The original story is as follows (according to Wikipedia)

Jack is a young, poor boy living with his widowed mother and a dairy cow, on a farm cottage. The cow’s milk was their only source of income. When the cow stops giving milk, Jack’s mother tells him to take her to the market to be sold. On the way, Jack meets a bean dealer who offers magic beans in exchange for the cow, and Jack makes the trade. When he arrives home without any money, his mother becomes angry, throws the beans on the ground, and sends Jack to bed without dinner.

During the night, the magic beans cause a gigantic beanstalk to grow outside Jack’s window. The next morning, Jack climbs the beanstalk to a land high in the sky. He finds an enormous castle and sneaks in. Soon after, the castle’s owner, a giant, returns home. He smells that Jack is nearby, and speaks a rhyme:

Fee-fi-fo-fum!
I smell the blood of an English man:
Be he alive, or be he dead,
I’ll grind his bones to make my bread.

In the versions in which the giant’s wife (the giantess) features, she persuades him that he is mistaken and helps Jack hide. When the giant falls asleep, Jack steals a bag of gold coins and makes his escape down the beanstalk.

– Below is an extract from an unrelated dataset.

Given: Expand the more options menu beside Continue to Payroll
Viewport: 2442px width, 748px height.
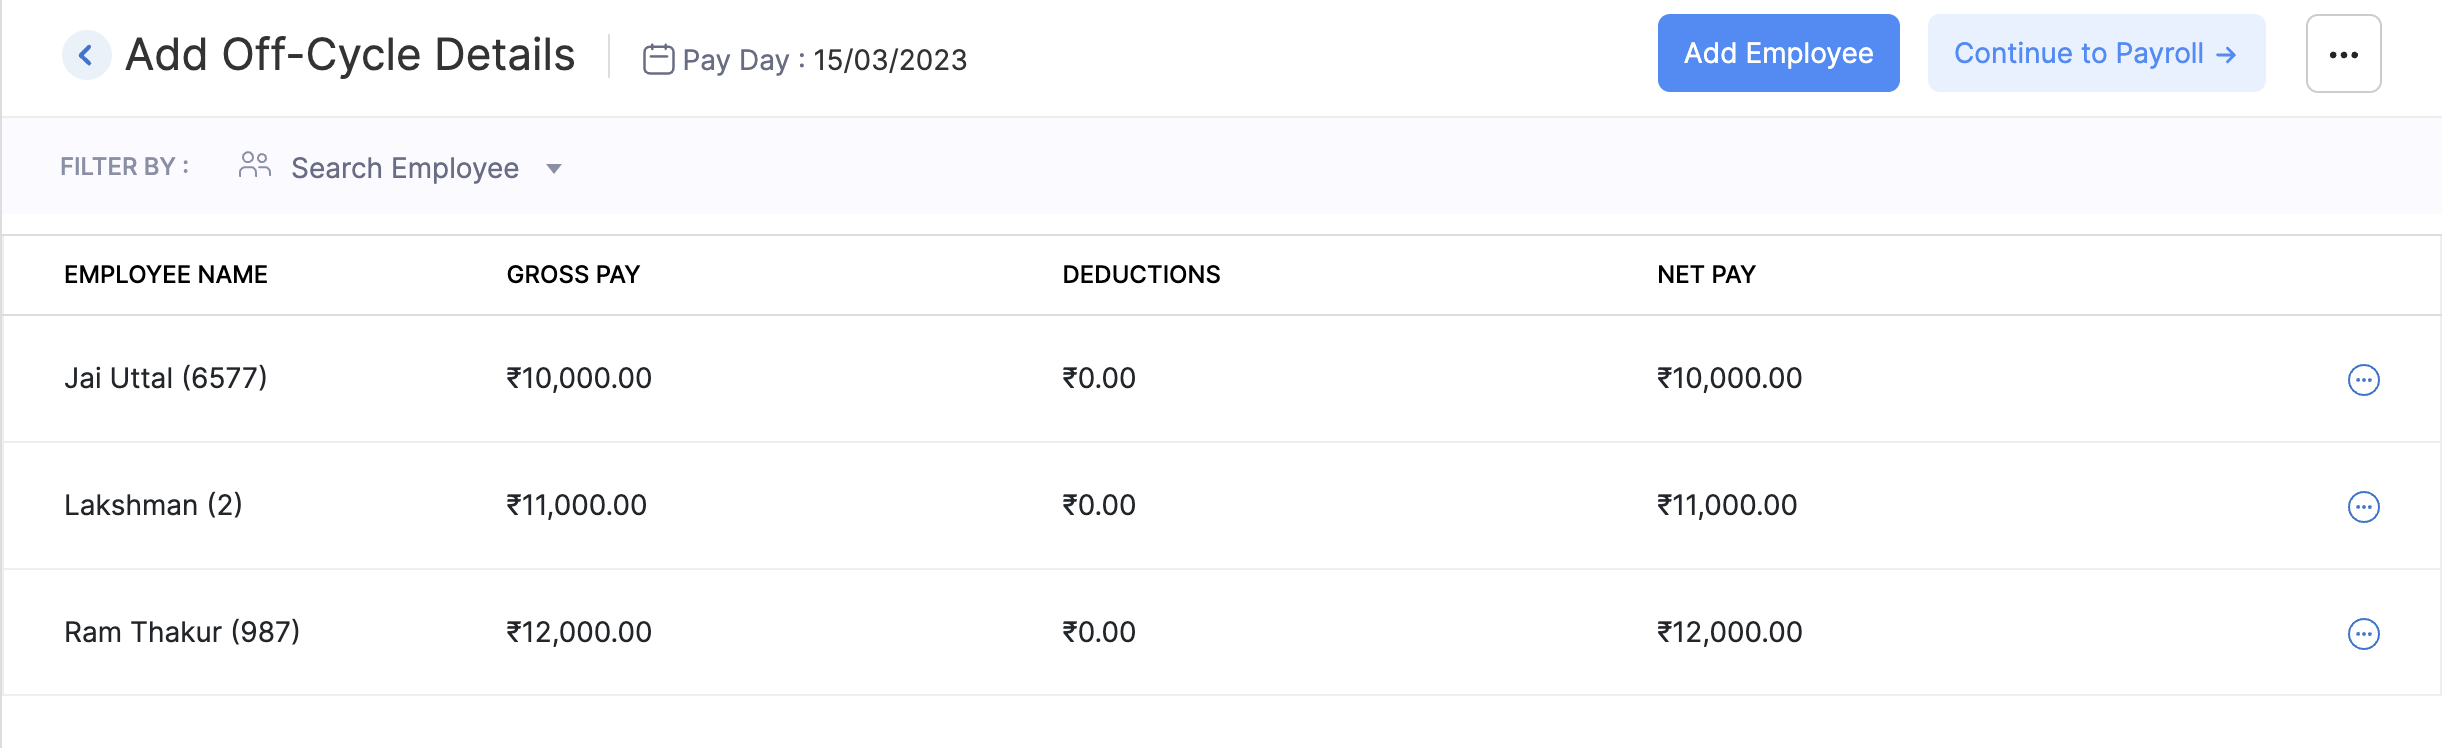Looking at the screenshot, I should [x=2343, y=54].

Jack climbs the beanstalk twice more. He learns of other treasures and steals them when the giant sleeps: first a goose that lays golden eggs, then a magic harp that plays by itself. The giant wakes when Jack leaves the house with the harp and chases Jack down the beanstalk. Jack calls to his mother for an axe and before the giant reaches the ground, cuts down the beanstalk, causing the giant to fall to his death.

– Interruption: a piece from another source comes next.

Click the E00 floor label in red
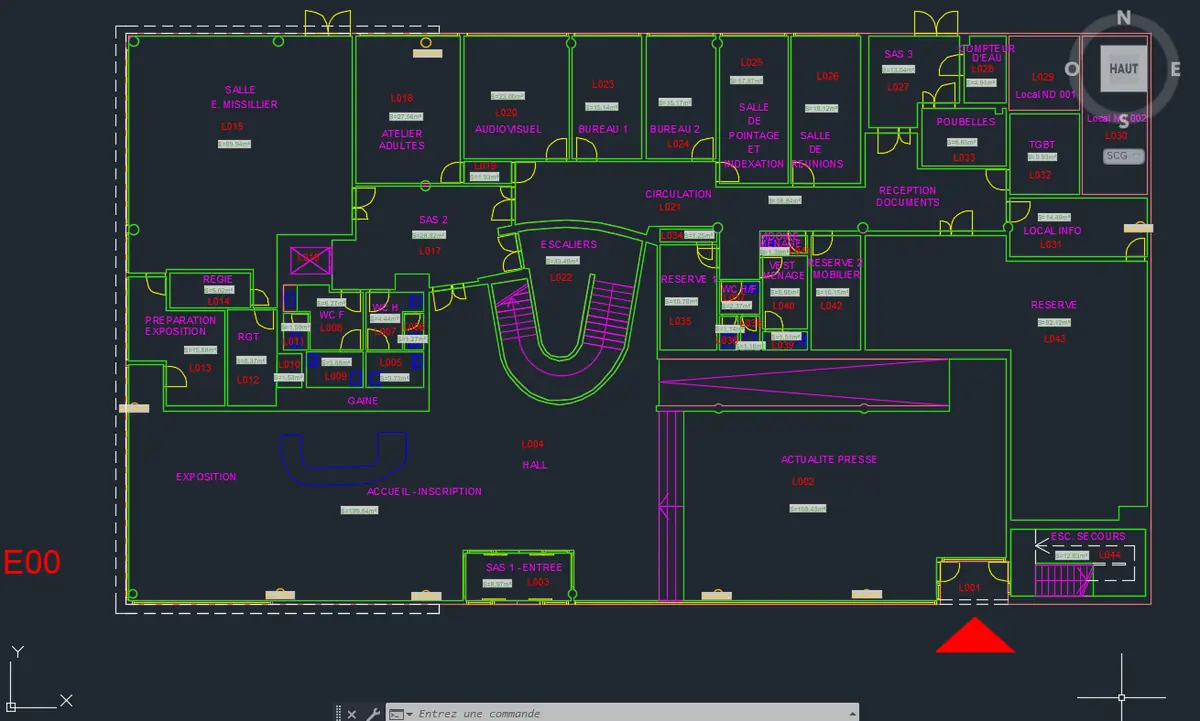 click(x=35, y=562)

Jack and his mother live happily ever after with the riches that Jack acquired.

Commentary: if the giant never really bothered anyone, Jack was kind of a jerk-face to steal from him and eventually kill him. Just saying…

Meddaugh’s monologue is like a snapshot of Jack when he first tries to climb the beanstalk and dude is scared. He talks to a crow for comfort and what follows is a character-rich psychological study of fear with a bit of humor.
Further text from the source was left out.